The Roots of Lived Experience and Peer Support

consumer/survivor/ex-patient history peer support Aug 02, 2017

The phrase "lived experience" has been widely adopted in the peer support movement. We talk about having the lived experience and using that experience to support others in their healing and recovery. Here's a little background on where the phrase "lived experience" came from. 

In 1988, I published a paper in the Psychosocial Rehabilitation Journal titled, Recovery: The Lived Experience of Rehabilitation.  In that paper I wrote: "It is important to understand that persons with a (psychiatric) disability do not 'get rehabilitated' in the sense that cars 'get' tuned up or televisions 'get repaired'...Recovery refers to the lived or real-life experience of persons as they accept and overcome the challenge of the disability." 

I first learned about the concept of lived experience in graduate school at Duquesne University. I chose to go to a doctoral program that specialized in the study of psychology as a human science. Rather than isolating independent and dependent variables and quantifying the impact as does the natural science approach, I wanted to study psychology as a human science. It seemed obvious to me that we couldn't study human beings in the same way we study chemical reactions or climate change.

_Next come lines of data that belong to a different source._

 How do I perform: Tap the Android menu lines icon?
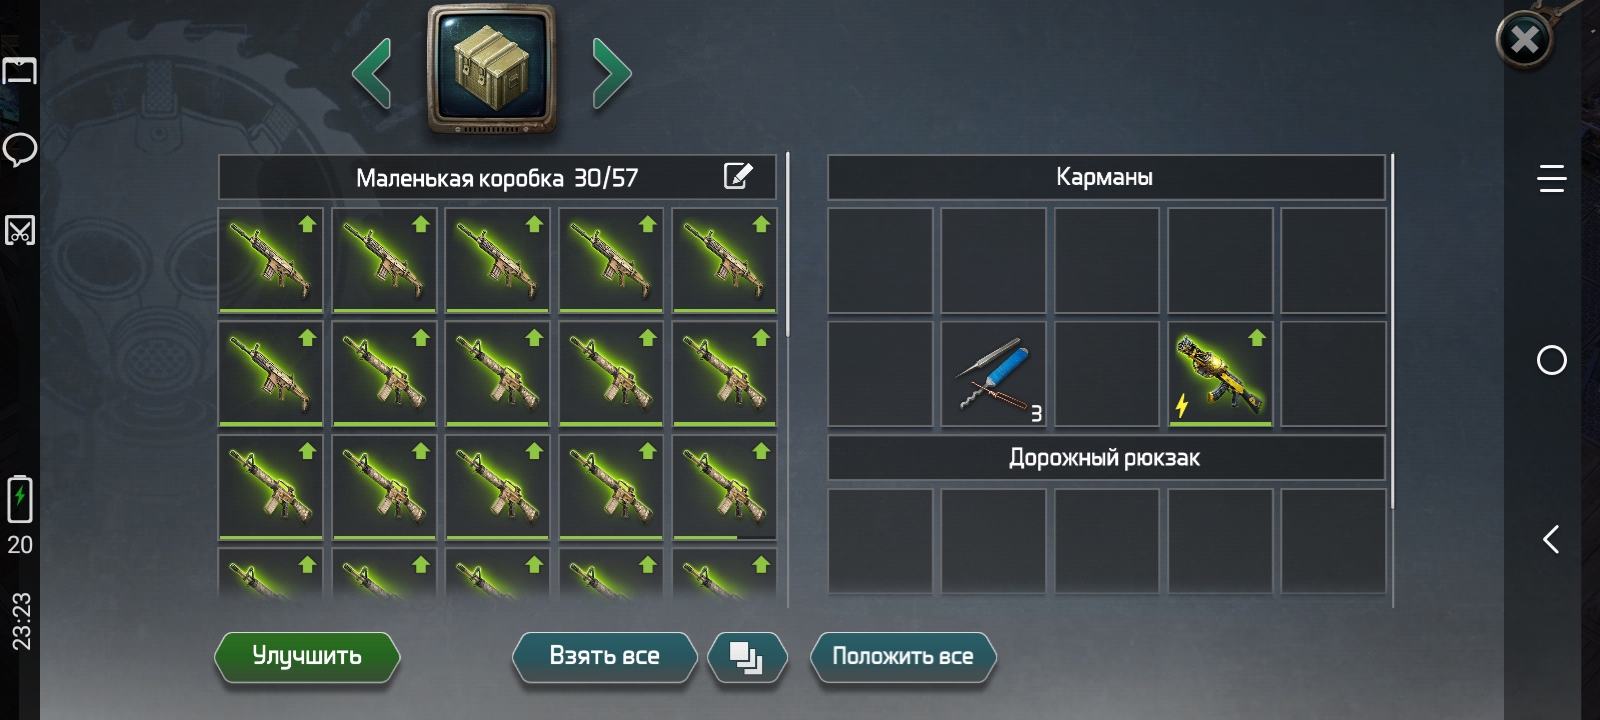pos(1552,179)
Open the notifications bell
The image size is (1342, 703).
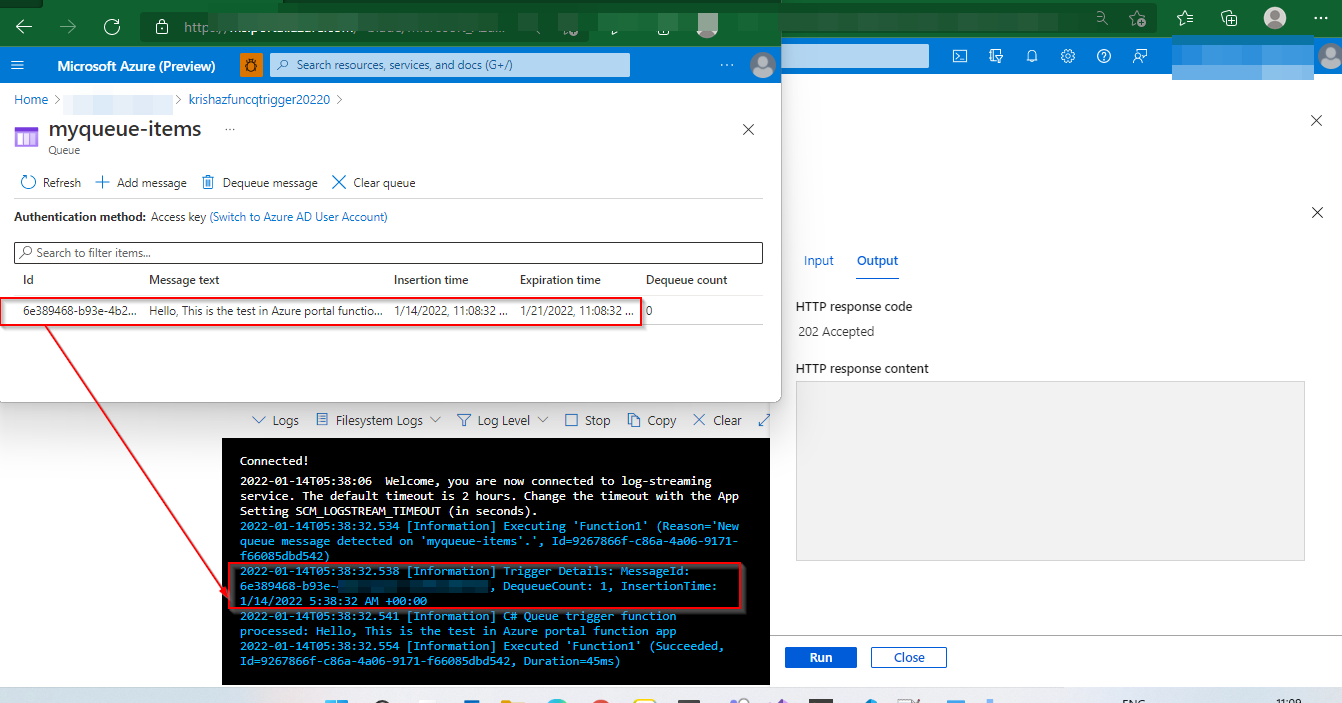[1032, 56]
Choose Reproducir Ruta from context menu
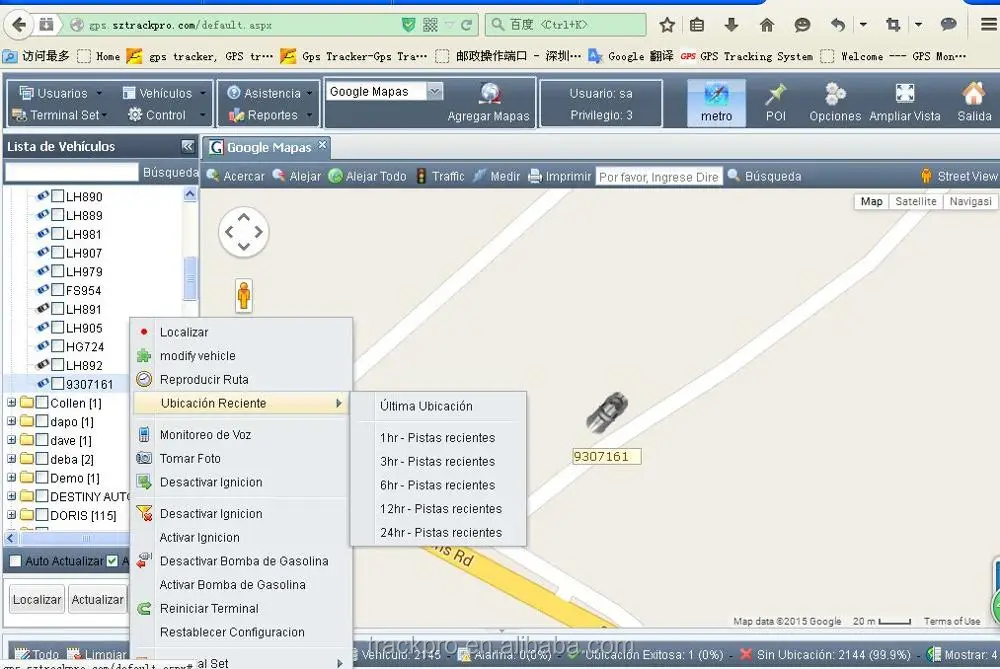1000x669 pixels. point(204,380)
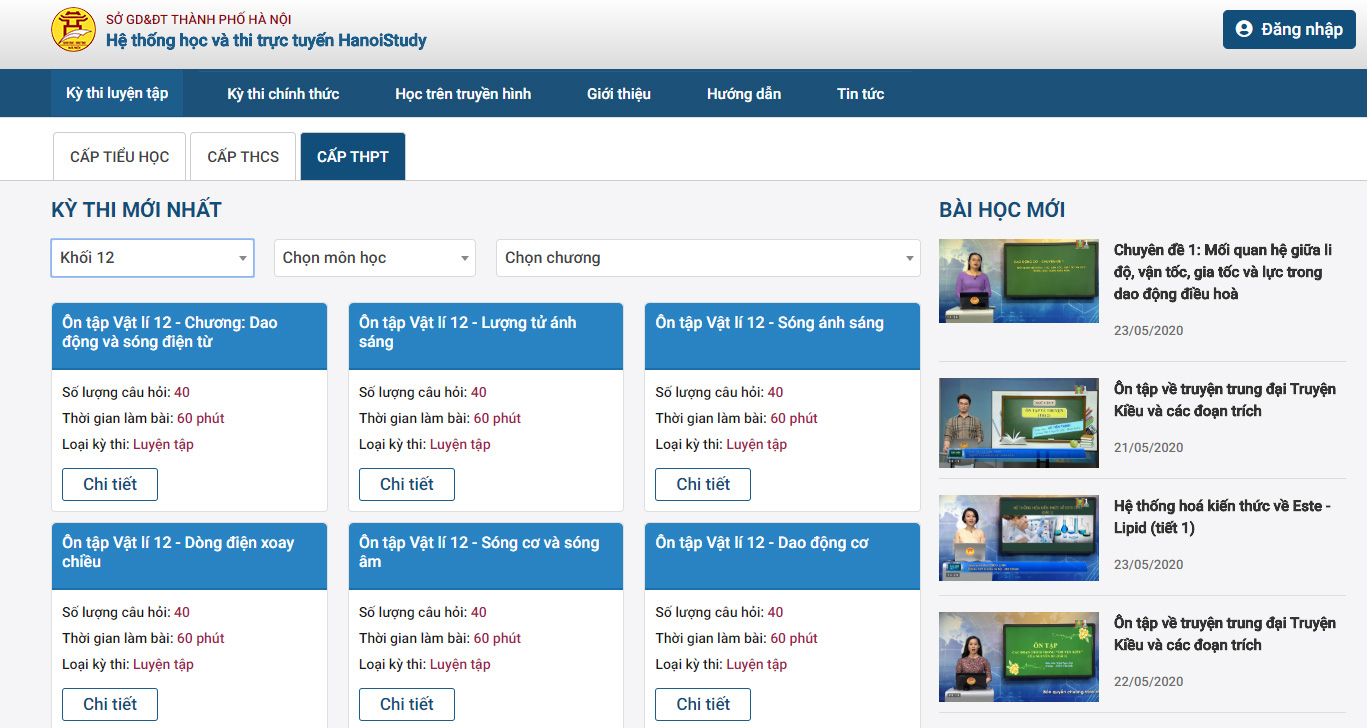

I wanted to learn a scientific method that could address the depth and breadth of human experience. Take for example the human heart. Natural science studies the heart and understands it mechanically as an organ that pumps blood. In the human sciences, we wanted to understand the human heart or the heart we experience prior to superimposing mechanical constructs on it. We wanted to understand the lived heart, the human heart, the heart we know prior to science. We wanted to understand the lived experience of the human heart: the broken heart; the heartache; the heart that grows callous; the cold-hearted; the heart that soars and losing heart. 

The method we learned for this study of the lived experience was called Existential Phenomenology. We were trained to listen very carefully to what people had to say about their experience. We were careful to honor and use the same words as the person speaking. We were trained to bracket or suspend our preconceptions so that the phenomenon we were studying could speak to us without constraint. That allowed us to enter into a very intimate dialogue with people and gave us a chance to deeply understand the experience of the person. In turn, this method yields deep insight into the human experience.

All of this got me to thinking that peer support and our emphasis on the lived experience, share some common roots with existential phenomenology. Be clear that I am NOT saying that peer supporters are supposed to be scientists studying our peers. That's not true. However, in order to do peer support, we must learn to bracket our preconceptions. We need to learn to unsee words like psychosis or depression so that we can be present to the lived experience of our peers. We need to always be learning about our biases and preconceptions so that we can bracket or suspend them rather than imposing them on our peers. As peer supporters, we care deeply about the lived experience of our peers. We use their words and strive to see the world through their eyes. This allows us to enter into deep dialogue and connection. 

Would love to hear your thoughts and any insights you have into the roots of lived experience and peer support.